Keelin Walsh, Quinnipiac Physician Assistant Program
I was born and raised in Norwalk, Conn., and graduated from Quinnipiac University in 2013 with a bachelor’s degree in health and science studies. One of the reasons I decided to join UST was because I am very interested in primary care and helping underserved populations. I have always felt the need to do community service and help those who may not receive proper care. I have volunteered at a migrant farm teaching ESL, a soup kitchen, homeless shelter for mothers and their children, and I have been a mentor to underserved populations. I have also worked as a technician at Stamford Hospital in the ER. I would like to begin to help make a difference in disadvantaged communities by providing as much as I can to these people.

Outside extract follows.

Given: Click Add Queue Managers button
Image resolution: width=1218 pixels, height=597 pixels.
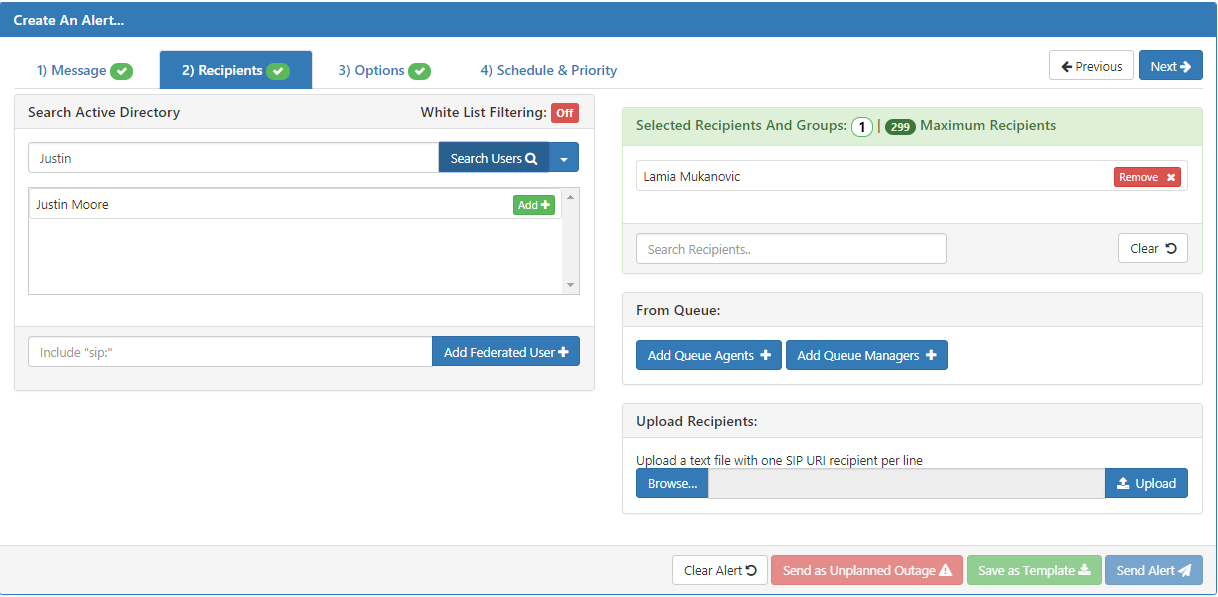Looking at the screenshot, I should (x=867, y=355).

I also chose to join UST because I have a great interest in learning more about how the health care system works and what I can do as a PA to better the health care system. Lastly, I think it will be very beneficial to work with other health care professionals and learn from them about what they do. I feel that collaborating with other health care professionals will truly improve patient care. My experience with UST will help me make a difference as a PA and in health care in general because I will learn the importance both of serving the underserved and of interprofessional relationships. I hope I am able to be an example for other people working in health care to realize the importance of being an advocate for the underserved and of working as a collaborative health care team to provide the best quality care to patients.
Victor Wang, School of Dental Medicine
Alexander Werne, School of Medicine, Class of 2017
I was born and raised in Hollis, New Hampshire. I received my degree in Biomedical Engineering from the University of Connecticut in 2013.

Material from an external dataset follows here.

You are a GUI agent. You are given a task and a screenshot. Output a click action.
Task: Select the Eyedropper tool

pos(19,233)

I have volunteered with numerous programs around the state through Urban Service Track including Smiling Seniors, Hartford Nutrition Initiative and Primary Care Week. I also have the pleasure of serving as a co-lead for the Biomedical Engineering Program sponsored by UST, which provides underserved kids in the Hartford area with the opportunity to build robotic arms and gain experience working in a group. Outside of UST, I often volunteer with UConn's Pediatric Clinics and the Hematology/Oncology floor at CCMC.
I joined UST in order to learn from the interdisciplinary environment it fosters, as well as to give back to the Hartford underserved community alongside other UConn students. Healthcare is an evolving field that demands the ability to work with all types of healthcare professionals, and UST has provided me with the necessary skills in order to succeed as a physician.